Medtronic, also known in the medical data business as Zephyr Technology Corporation, now a subsidiary of Covidien, now a subsidiary of Medtronic…err, buried in there somewhere, provides a full range of data collection products for patients at home or athletes in sports, the military or in industry. Zephyr’s products are real time physiological and biomechanical data capture tools which can stream that data remotely to doctors, hospitals or researchers.

Data Is Not Information

The famous computer scientist Clifford Stoll was once quoted as saying, “Data is not information. Information is not knowledge. Knowledge is not understanding. Understanding is not wisdom.”

Sports medicine appears to be in the data, information and understanding parts of Stoll’s framework. The reason sports medicine is so far ahead of any other sector in medicine is because it is so results oriented. Sports is unerringly focused on results.

In sports what is the relevant data which, in turn, can become knowledge, understanding and treatment wisdom? Seems like there are three main categories.

  • Training routines
  • Nutritional regimens
  • Biomechanic and physiologic data capture technologies

Benjamin Alamar and Vijay Mehrotra in their excellent book “Beyond Moneyball,” defined this new discipline of sports data analytics as follows: “The management of structured historical data, the application of predictive analytic models that utilize that data, and the use of information systems to inform decision makers and enable them to help their organizations in gaining a competitive advantage on the field of play.”

What is revolutionary about this definition is that it incorporates a broader information value chain into statistical models. Given the inherently variability of each athlete and their biology, this is the only framework that will work.
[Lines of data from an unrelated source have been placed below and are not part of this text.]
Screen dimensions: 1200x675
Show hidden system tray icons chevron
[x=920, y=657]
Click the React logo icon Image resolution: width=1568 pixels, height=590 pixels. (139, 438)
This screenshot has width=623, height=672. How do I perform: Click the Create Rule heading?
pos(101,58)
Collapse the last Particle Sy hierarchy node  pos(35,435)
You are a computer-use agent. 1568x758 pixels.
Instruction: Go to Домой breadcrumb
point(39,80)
The Revolution on Four Tracks

The sports statistics revolution appears to be moving along four parallel tracks that interact with each other.
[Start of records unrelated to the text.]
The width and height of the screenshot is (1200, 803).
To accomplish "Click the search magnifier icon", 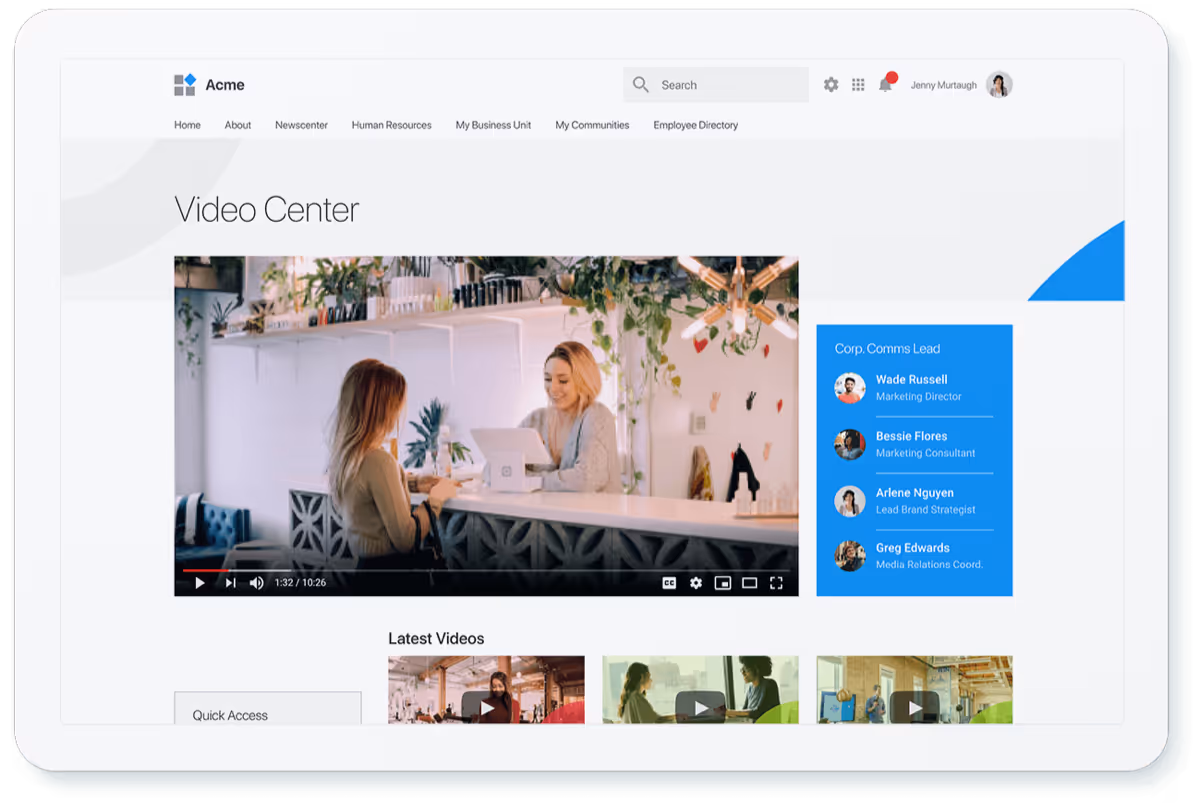I will pos(640,84).
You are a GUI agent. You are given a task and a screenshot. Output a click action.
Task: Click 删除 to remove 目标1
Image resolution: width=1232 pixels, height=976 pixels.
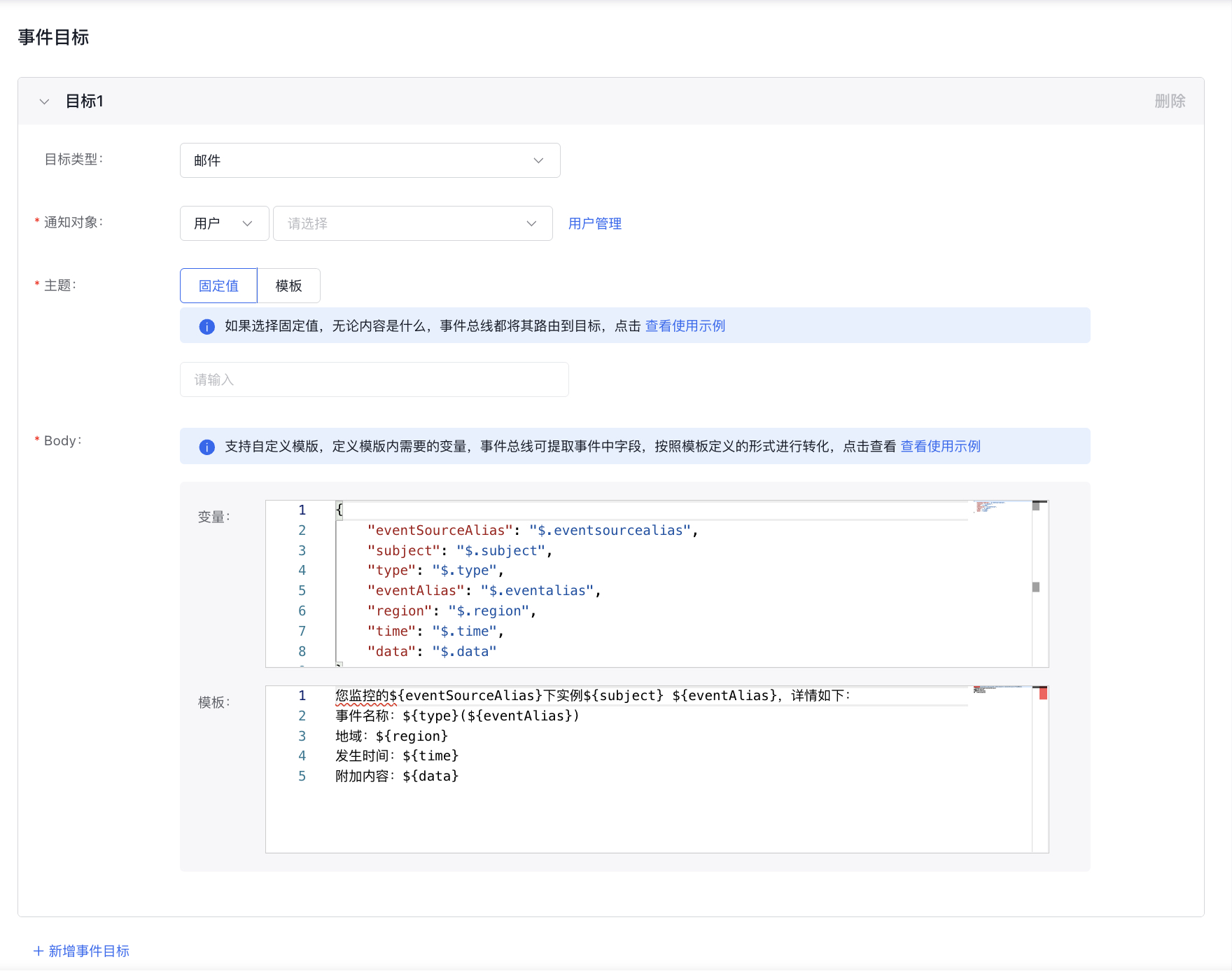(1170, 102)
Track One: Data Acquisition. Wearable sensor technologies and innovative uses of existing non-invasive technologies combined with remote transmission via smart phones are driving Stage One.

Track Two: Data Clean Up. Software tools which find missing, incomplete and/or inaccessible data, correct it, verify it and prepare it for integration and analytics.
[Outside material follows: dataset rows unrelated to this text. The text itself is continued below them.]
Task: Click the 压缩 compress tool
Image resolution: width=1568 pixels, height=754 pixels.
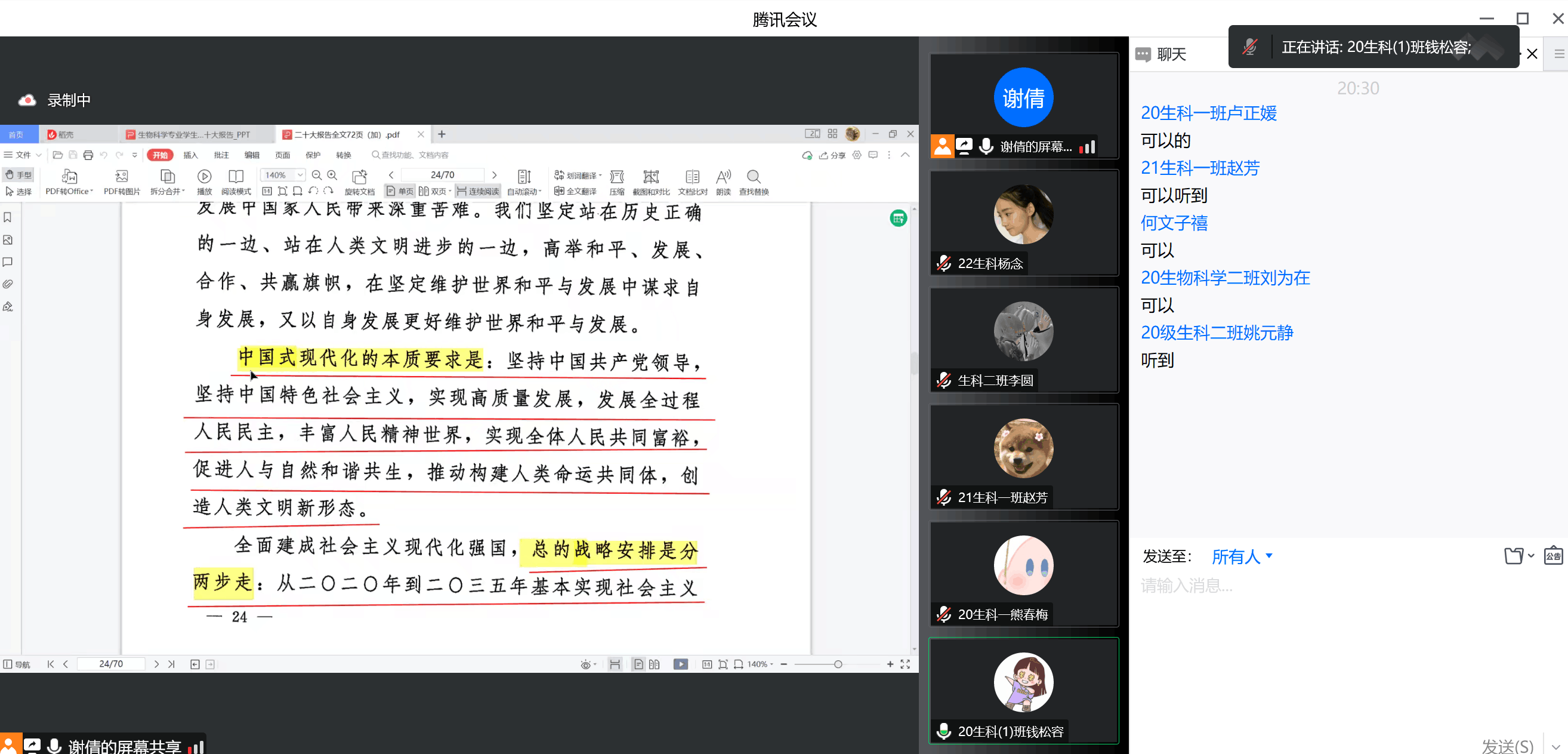Action: pyautogui.click(x=616, y=177)
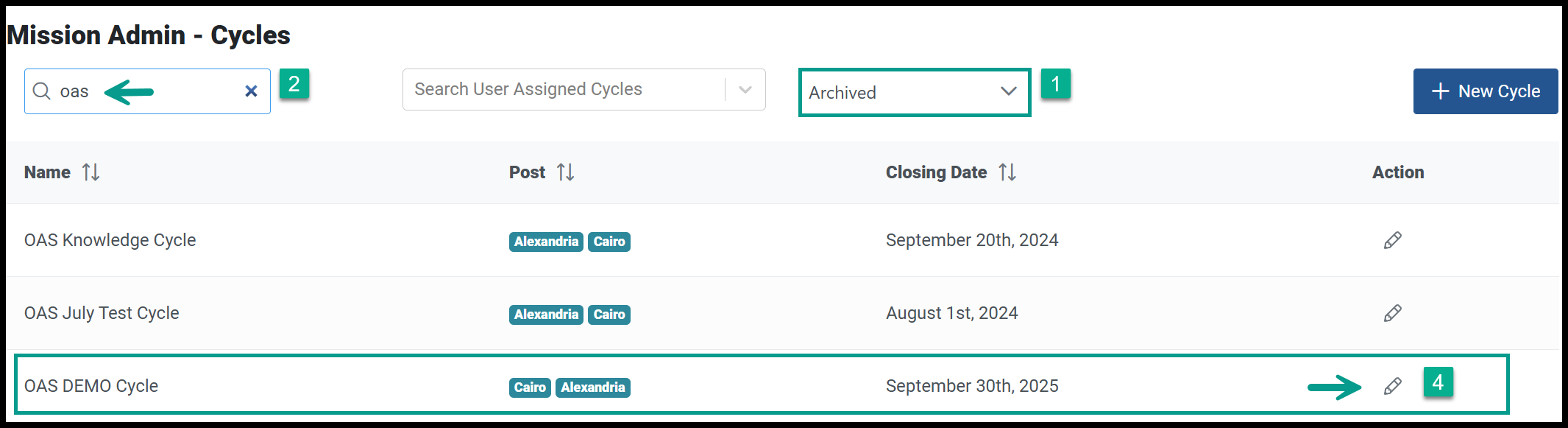Click Cairo tag in OAS July Test row

coord(609,315)
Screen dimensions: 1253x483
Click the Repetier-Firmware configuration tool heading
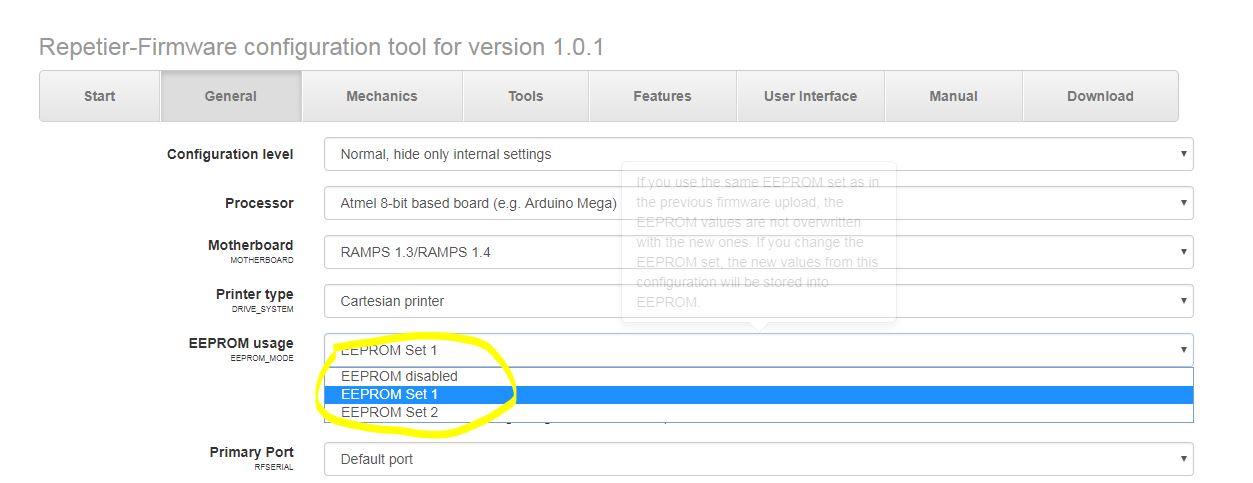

Track Three: Data Integration. Integrate with other information systems. Several firms are offering tools that compare individual patient data with the other databases of clinical, registry or insurance data. No longer will information exist in isolated silos.

Track Four: Create Patient Specific Treatment Plans. Apply artificial intelligence and advanced analytics to create treatment paradigms and predictive disease or healing models. IBM’s Watson—among several other new AI initiatives—is setting up intelligent information systems to create truly predictive and patient specific analytics.

So, is Moneyball coming to your practice?

Yes. It is. And the companies that are driving it are, by and large, in tiny little booths at the sports medicine meetings.

Finally, if you attend these meetings, you can dress much more casually than you do at AAOS.